Cité épiscopale d’Albi
1 The “Collégiale Saint-Salvi” owes its vast terrain, “l’Ort en Salvi,” the garden of Monsieur Salvi, to its ancient royal origins.
Is the primitive sepulchre of Saint Salvi to be found on the current site of the church? Nothing is less certain, but when in 943 this site was given to the monks on condition that they build a church in honour of Saint Salvi, his relics were transferred there and underneath the main altar lie a narrow crypt and the vestiges of very ancient constructions.
Saint Salvi lived amongst the wreckage of what was the Roman Empire.
Of what had been the Gallic civilisation there remained only scattered remnants, shaken by continuous convulsions, a puzzle which refused to fall into place and in which Albi was a piece that moved ceaselessly.
We would know nothing of Albi in this period were it not for Gregoire (538-594), Bishop of Tours, who wished to provide a position for a family to which he was vaguely allied, the noble gallo-roman family of Didier-Salvi which dominated the Albi region in the 6th century.
The family included Didier, a duke who attempted to create for himself a huge principality in the Toulouse region after 470, and Salvi, an Albigeois count, descendant of Syagrius and a provincial prefect.
The family is a good example of the Aquitaine aristocracy which controlled society by the simple fact that it was seen to constitute ’the elite.’ They thus served as figureheads of the institutions of the declining Roman Empire and the nascent Merovingian ’state.’ The privileges, responsibilities and status of the ecclesiastical order devolved ’ipso facto’ upon this aristocracy.
The Didier-Salvi family included several Bishops, the rapid sanctification of which increased the family’s prestige and consolidated its power.
After completing studies in law and the humanities, Salvi was a practising advocate in Albi for some time. On becoming a monk he left public life and enclosed himself in a monastery at the gates of Albi where he undertook a life of solitude and prayer, following the sayings of the Desert Fathers which had been adapted and defused across Gaul by St Martin of Tours.
He observed such complete abstinence that he was believed dead and his burial ceremony was prepared but at the last moment he opened his eyes as though awakening from a deep sleep. The humble Salvi was thus considered an elect of God and was named Bishop in 574.
Salvi was as good a Bishop as he had been a monk. In these difficult, chaotic times of the early Merovingian era, the Bishop was at once spiritual leader, defender of the city, protector of the poor and conscience of the people.

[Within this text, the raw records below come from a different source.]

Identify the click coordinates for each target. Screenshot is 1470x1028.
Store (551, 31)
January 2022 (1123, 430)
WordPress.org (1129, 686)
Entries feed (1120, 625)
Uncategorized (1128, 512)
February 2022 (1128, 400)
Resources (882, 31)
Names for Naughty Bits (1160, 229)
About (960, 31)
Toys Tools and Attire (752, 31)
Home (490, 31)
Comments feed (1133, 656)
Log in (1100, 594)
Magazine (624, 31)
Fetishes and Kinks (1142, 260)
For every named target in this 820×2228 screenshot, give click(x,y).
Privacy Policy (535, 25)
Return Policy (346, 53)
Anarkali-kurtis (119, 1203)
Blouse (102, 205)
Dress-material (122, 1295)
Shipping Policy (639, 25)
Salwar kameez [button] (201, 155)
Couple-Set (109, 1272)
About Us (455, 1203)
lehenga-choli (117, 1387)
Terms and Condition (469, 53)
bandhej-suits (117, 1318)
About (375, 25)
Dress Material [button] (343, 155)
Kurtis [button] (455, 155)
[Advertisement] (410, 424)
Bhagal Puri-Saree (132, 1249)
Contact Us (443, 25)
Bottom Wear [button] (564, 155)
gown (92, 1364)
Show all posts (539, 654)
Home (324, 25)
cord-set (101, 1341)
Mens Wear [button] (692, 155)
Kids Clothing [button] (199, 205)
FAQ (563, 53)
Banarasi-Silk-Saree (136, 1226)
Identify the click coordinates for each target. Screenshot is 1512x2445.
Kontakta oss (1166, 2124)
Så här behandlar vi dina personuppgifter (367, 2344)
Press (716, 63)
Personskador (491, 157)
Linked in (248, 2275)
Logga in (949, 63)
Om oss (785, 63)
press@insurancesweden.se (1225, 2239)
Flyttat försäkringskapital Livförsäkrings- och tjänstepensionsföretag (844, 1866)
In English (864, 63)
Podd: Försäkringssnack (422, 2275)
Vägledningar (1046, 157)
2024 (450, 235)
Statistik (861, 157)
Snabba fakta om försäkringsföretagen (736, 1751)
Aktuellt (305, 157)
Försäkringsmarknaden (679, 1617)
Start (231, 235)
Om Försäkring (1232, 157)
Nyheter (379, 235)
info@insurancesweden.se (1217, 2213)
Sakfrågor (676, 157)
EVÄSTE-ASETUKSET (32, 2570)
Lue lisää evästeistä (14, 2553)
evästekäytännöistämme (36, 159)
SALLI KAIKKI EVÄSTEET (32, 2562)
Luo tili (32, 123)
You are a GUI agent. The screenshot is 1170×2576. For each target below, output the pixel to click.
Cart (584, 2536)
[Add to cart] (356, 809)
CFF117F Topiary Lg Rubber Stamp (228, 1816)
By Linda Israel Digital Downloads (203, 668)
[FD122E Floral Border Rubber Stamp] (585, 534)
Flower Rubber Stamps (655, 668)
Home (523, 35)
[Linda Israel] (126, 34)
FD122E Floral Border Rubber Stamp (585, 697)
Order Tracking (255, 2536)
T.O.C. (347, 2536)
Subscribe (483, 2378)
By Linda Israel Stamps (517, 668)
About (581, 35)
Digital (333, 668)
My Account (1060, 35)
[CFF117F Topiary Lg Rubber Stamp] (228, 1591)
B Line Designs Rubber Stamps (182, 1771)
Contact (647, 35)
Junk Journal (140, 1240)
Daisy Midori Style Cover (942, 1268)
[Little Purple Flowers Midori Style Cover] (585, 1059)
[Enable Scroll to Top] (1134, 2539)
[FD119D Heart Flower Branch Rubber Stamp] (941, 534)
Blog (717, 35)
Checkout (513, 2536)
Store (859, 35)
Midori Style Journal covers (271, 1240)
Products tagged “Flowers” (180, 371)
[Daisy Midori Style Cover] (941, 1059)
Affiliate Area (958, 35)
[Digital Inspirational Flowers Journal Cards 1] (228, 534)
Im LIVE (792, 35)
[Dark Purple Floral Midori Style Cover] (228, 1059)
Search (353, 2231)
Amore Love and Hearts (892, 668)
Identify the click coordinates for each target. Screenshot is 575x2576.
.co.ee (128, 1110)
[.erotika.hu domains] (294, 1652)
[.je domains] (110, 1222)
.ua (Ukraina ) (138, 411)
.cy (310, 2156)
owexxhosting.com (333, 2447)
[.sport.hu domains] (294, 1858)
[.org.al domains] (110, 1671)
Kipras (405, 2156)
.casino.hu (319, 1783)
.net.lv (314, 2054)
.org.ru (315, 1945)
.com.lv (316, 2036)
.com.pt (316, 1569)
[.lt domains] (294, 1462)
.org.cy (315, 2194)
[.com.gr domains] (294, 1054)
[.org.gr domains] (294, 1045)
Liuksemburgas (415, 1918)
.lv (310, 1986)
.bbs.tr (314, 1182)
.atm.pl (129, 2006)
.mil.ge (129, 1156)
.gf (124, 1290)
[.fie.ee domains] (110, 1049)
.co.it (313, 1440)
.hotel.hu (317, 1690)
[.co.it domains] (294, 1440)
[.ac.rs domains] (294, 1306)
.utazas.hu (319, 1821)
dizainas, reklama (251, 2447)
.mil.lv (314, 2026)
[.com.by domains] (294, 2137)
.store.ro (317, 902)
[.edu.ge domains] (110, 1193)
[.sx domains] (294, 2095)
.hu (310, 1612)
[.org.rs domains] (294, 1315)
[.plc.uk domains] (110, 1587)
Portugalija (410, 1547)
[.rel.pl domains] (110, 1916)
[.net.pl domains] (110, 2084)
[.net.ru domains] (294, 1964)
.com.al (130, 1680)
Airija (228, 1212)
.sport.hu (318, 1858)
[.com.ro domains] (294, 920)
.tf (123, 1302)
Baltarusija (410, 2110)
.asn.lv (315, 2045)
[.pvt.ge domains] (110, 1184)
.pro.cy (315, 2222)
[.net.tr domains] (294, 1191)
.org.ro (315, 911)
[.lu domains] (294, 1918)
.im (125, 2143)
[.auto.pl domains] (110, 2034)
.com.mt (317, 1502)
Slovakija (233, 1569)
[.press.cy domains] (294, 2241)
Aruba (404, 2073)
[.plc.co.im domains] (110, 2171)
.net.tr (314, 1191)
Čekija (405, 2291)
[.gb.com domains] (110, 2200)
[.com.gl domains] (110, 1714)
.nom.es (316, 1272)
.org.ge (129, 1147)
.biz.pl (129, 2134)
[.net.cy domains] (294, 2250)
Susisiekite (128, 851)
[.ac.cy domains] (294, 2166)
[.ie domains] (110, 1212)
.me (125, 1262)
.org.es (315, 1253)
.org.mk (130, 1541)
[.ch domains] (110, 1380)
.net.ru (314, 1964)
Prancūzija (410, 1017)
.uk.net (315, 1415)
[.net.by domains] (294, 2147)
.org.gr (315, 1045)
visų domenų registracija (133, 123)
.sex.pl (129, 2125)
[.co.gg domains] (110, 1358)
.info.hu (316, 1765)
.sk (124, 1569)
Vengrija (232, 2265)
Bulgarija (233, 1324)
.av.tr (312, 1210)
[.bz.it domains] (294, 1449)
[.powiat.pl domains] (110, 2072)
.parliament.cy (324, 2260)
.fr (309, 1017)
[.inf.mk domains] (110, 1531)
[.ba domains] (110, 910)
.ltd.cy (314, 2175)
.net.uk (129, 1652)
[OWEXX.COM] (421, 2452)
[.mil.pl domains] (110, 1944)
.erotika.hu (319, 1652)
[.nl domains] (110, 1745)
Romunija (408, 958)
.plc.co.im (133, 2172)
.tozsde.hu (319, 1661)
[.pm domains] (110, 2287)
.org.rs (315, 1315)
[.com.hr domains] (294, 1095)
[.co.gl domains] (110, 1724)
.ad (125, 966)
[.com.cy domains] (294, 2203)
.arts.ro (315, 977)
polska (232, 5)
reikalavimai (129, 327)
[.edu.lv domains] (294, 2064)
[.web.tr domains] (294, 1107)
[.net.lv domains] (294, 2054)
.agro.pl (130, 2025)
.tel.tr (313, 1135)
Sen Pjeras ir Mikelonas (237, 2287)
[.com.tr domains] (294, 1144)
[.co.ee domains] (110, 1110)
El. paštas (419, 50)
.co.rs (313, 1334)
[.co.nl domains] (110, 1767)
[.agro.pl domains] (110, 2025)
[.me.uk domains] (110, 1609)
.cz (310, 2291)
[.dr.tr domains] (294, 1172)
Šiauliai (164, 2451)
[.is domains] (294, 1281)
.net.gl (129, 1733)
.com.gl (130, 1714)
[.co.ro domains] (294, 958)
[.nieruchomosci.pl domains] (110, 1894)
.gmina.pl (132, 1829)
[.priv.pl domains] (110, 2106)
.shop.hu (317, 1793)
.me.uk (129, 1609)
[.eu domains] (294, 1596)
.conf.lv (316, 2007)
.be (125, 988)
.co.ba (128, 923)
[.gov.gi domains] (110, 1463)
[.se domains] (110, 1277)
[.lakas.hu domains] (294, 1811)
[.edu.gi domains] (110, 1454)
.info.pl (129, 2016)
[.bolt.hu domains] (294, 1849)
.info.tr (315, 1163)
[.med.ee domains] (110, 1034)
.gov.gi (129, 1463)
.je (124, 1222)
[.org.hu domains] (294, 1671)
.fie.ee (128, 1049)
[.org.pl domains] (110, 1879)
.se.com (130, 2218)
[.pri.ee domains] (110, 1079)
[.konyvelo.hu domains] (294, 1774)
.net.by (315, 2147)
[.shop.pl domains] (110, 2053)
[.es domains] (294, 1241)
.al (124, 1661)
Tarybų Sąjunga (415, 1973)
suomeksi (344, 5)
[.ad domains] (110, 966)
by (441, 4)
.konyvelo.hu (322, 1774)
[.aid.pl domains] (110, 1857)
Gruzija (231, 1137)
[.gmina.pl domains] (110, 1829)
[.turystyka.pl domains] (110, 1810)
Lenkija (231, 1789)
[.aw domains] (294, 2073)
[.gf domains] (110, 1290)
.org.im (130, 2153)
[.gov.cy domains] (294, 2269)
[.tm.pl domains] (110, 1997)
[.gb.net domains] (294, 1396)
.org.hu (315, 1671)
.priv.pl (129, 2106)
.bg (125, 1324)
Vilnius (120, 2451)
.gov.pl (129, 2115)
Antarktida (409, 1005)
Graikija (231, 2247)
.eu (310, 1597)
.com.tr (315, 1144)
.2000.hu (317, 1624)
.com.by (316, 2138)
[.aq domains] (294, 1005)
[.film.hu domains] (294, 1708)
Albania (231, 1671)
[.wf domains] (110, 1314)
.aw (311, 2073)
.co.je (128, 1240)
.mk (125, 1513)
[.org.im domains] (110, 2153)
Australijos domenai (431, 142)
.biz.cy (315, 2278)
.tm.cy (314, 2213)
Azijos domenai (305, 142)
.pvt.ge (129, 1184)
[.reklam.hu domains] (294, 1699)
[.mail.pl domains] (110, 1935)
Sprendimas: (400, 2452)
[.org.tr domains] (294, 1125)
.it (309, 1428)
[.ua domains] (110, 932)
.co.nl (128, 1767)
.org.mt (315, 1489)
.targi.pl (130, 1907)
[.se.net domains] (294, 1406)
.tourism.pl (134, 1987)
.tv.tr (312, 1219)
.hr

Salvi maintained his ties with the ruling classes. He convinced King Chiléric to concentrate his energies on ruling well rather than theologising badly. During a trance he is said to have been told that he was too important to the church to be allowed to die as he wished.
During an outbreak of famine and bubonic plague, Salvi chose to remain in the city to devote himself to the sufferers. He himself was to fall victim to the plague and died after 10 years as Bishop, in 584.
His shrouded body was buried in the monastery in which he had lived. In the 10th century his remains were placed in a sanctuary built in the 10th century upon the site of the Collégiale Saint Salvi under the altar of Saint Saturnin.
The Collégiale Saint-Salvi is the oldest sanctuary in Albi to be dedicated to a local saint.
Until 1230 Saint Salvi retained his pre-eminent position in the church. Upon entering the church the Bishops would bow before the relics of the holy Bishop.
In the 13th century the crypt beneath the main alter was moved and the tomb of Saint Salvi was lost.
1Translated from "Albi, biographie de ma ville", Jean Roques, pp37-42.